Required work |
A: Translate this sentence from the article on the life cycle of a data science project into Spanish: "Having some domain knowledge or some business context can help us understand and define the problem better."
B: Resume the article on the life cycle of a data science project, picking up right after its final sentence.

Source document |
Life Cycle of a Data Science Project | by Ayushman Durgapal

Let’s take a deep dive into understanding the different steps involved in any data science project.

Hi, My name is Ayushman and this is my first blog on medium. I am a data science and analytics enthusiast and so, will be sharing whatever little I know in this field through my articles. Please do share if you like them and feel free to give your suggestions and feedback.

In this article I will explain the complete life cycle of a typical data science project.

Nowadays, “Data Science” has become the buzzword. Since the amount of data generated everyday is increasing at a staggering rate, leveraging its power can be of immense value.

“There were 5 exabytes of information created between the dawn of civilization through 2003, but that much information is now created every two days.”

~ Eric Schmidt, Executive Chairman at Google.

The information gathered through this enormous amount of data has the power to bring about a revolution. Now, since we already know how relevant data can be of great value to us, let us dive into the steps/stages involved in a data science project:

Understanding the business problem
Collecting data
Preprocessing the data
Selecting the relevant features
Model Building and Testing
Model deployment

Understanding the Business Problem

This is the foundational step of any project. Correctly understanding the problem statement is one of the most important steps which enables us to take the right decisions further as we advance towards solving the problem. Asking the right kind of questions as to what we really want to solve and where we want to reach is what is required in the starting stage. Having some domain knowledge or some business context can help us understand and define the problem better.

Dataset |
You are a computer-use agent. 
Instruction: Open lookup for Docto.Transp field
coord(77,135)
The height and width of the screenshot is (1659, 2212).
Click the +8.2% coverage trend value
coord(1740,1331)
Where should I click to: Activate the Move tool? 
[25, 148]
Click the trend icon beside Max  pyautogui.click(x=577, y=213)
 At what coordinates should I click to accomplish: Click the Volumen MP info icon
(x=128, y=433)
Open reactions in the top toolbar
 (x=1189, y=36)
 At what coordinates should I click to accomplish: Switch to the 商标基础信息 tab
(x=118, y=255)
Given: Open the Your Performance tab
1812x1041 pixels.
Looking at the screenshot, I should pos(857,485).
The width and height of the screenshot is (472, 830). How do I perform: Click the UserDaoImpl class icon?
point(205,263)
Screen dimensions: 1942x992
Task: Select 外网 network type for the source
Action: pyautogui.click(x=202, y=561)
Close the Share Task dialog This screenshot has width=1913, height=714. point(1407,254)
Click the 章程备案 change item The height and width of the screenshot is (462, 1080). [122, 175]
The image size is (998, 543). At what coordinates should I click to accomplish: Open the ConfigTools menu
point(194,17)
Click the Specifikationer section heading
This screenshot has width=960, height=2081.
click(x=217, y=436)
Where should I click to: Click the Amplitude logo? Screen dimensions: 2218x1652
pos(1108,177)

Answers to the exercise |
A: Tener cierto conocimiento del dominio o algo de contexto empresarial puede ayudarnos a comprender y definir mejor el problema.

B:
Collecting Data

Gathering data is the next step where we collect the relevant data required to solve the business problem. There can be a lot of sources from where data can be collected and used for our analyses. There can broadly be two main ways to collect data, namely, Primary and Secondary.

Primary data is the type of data that has been collected specifically for the project and has not been used in the past. Interviews, observations, surveys and questionnaires, focus groups, etc. are some primary data collection methods.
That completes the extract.